Intraoperative continuous renal replacement therapy during liver transplantation: a pilot randomized-controlled trial (INCEPTION)

Purpose To evaluate the feasibility of intraoperative continuous renal replacement therapy (IoCRRT) during liver transplantation (LT), in terms of recruitment, protocol adherence, and ascertainment of follow-up. Methods In this pilot randomized open-label controlled trial in adults receiving LT with a Model for End-Stage Liver Disease (MELD) score ≥ 25 and preoperative acute kidney injury (RIFLE - RISK or higher) and/or estimated glomerular filtration rate < 60 mL·min −1 ·1.73 m −2 , patients were randomized to receive IoCRRT or standard of care (SOC). Primary endpoints were feasibility and adverse events.

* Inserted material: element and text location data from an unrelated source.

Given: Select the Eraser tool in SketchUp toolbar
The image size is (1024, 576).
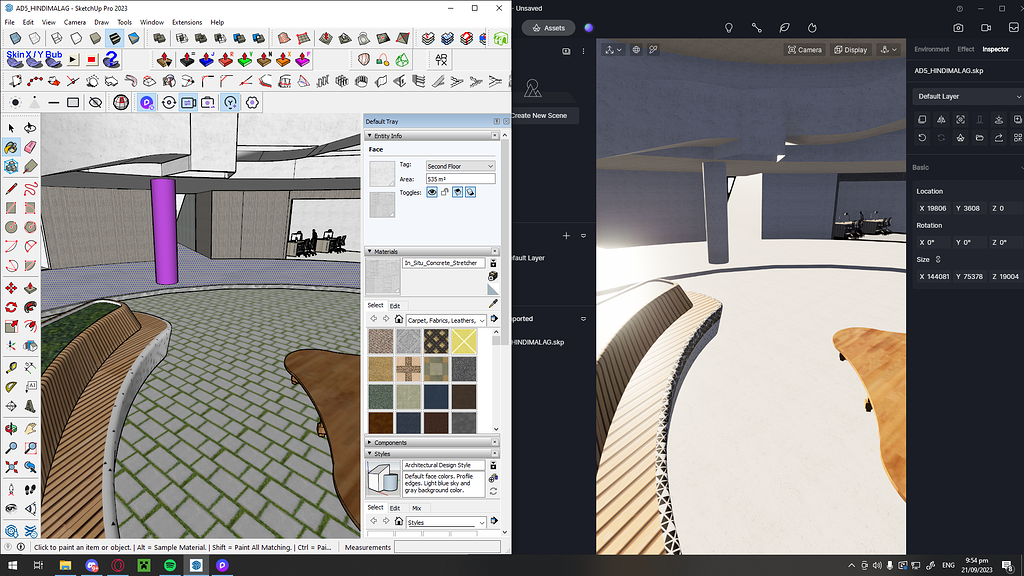Looking at the screenshot, I should pos(30,147).
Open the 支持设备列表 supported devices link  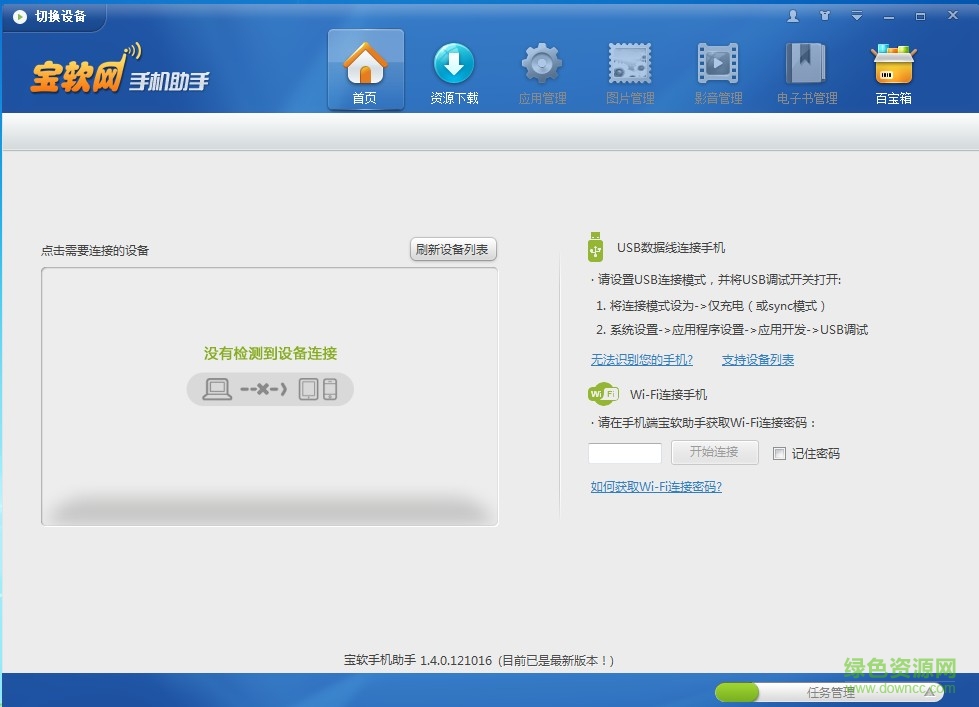pos(757,359)
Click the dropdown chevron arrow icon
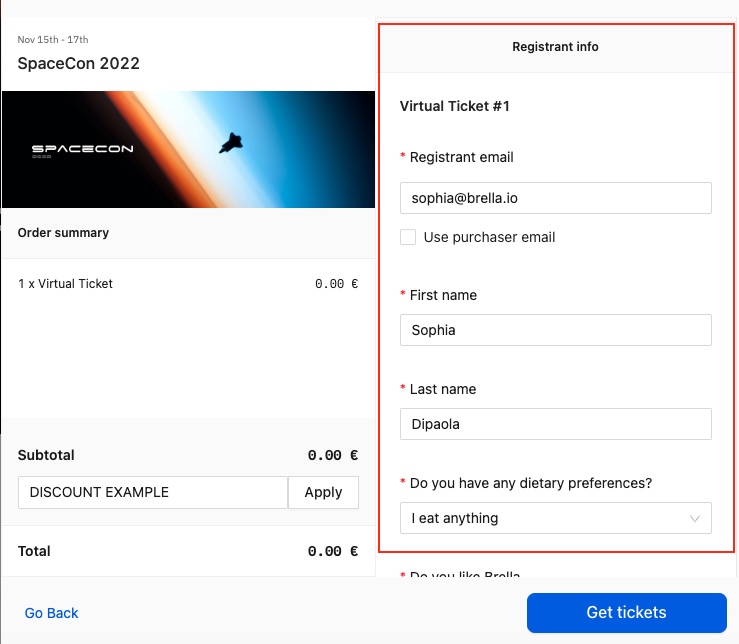The image size is (739, 644). (x=695, y=519)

Primary analysis was intention-to-treat ( n = 32) and secondary analysis was per-protocol ( n = 28). Results The trial was stopped early because of slow patient accrual and inadequate funding. Sixty patients were enrolled and 32 (53%) were randomized ( n = 15 IoCRRT; n = 17 SOC). Mean (standard deviation) MELD was 36 (8), 81% ( n = 26) had cirrhosis; 69% ( n = 22) received preoperative RRT; 66% ( n = 21) received LT from the intensive care unit. Four patients ( n = 2 IoCRRT, n = 2 SOC) did not receive LT post-randomization. Seven patients (41%) allocated to SOC crossed over intraoperatively to IoCRRT. Three patients were lost to follow-up at one year. No adverse events occurred related to IoCRRT. There were no differences in survival at one year (IoCRRT, 71% [ n = 10/14] vs SOC, 93% [ n = 14/15]; risk ratio, 0.77; 95% confidence interval, 0.54 to 1.1). In the per-protocol analysis ( n = 28 received IoCRRT after randomization - n = 20 IoCRRT, n = 8 SOC), one-year survival was 92% and perioperative complications were similar between groups. Only one patient was receiving dialysis one year after LT. Conclusion In this pilot randomized trial, IoCRRT was feasible and safe with no difference in complications. Crossover rates were high. Despite high preoperative severity of illness, one-year survival was excellent. These data can inform the design of a larger multicentre trial. Trial registration www.clinicalTrials.gov (NCT01575015); registered 12 April, 2012.